(Collected data)
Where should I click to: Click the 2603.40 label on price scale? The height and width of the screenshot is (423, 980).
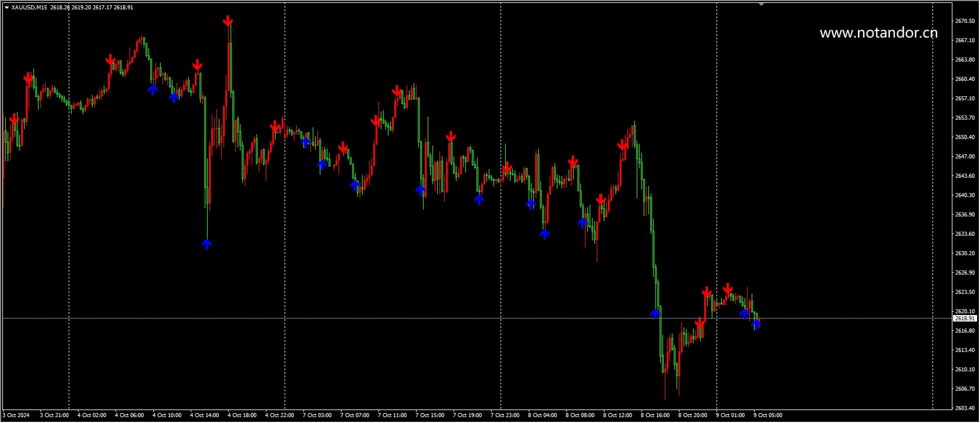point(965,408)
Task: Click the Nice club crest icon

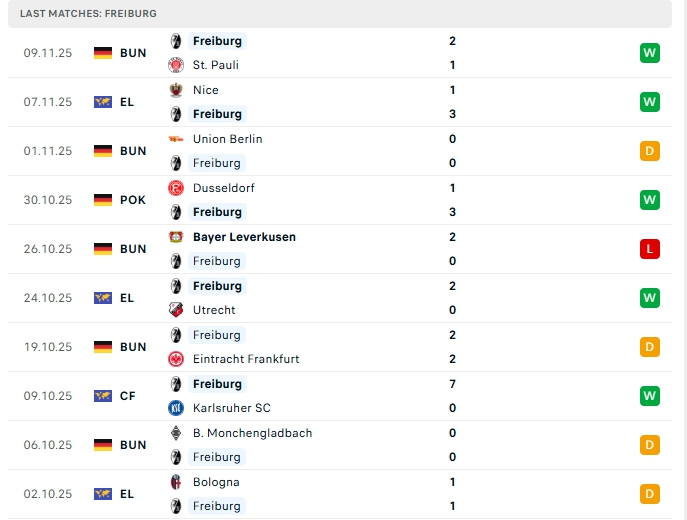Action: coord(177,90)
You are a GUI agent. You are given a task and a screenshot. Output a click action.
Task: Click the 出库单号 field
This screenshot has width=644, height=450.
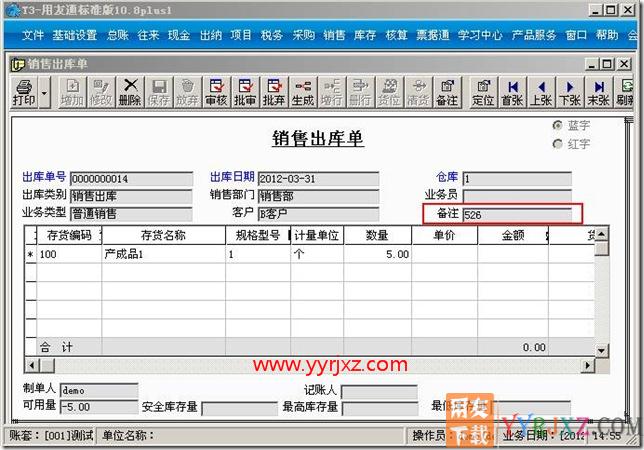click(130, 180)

• [Problem statement]: All records, pictures excluded: copy them exactly.

• [Written answer]:
Where should I click to: Click the 2603.40 label on price scale? The height and width of the screenshot is (423, 980).
point(965,408)
Task: Click the Nice club crest icon

Action: coord(177,90)
You are a GUI agent. You are given a task and a screenshot. Output a click action.
Task: Click the 出库单号 field
This screenshot has width=644, height=450.
click(130, 180)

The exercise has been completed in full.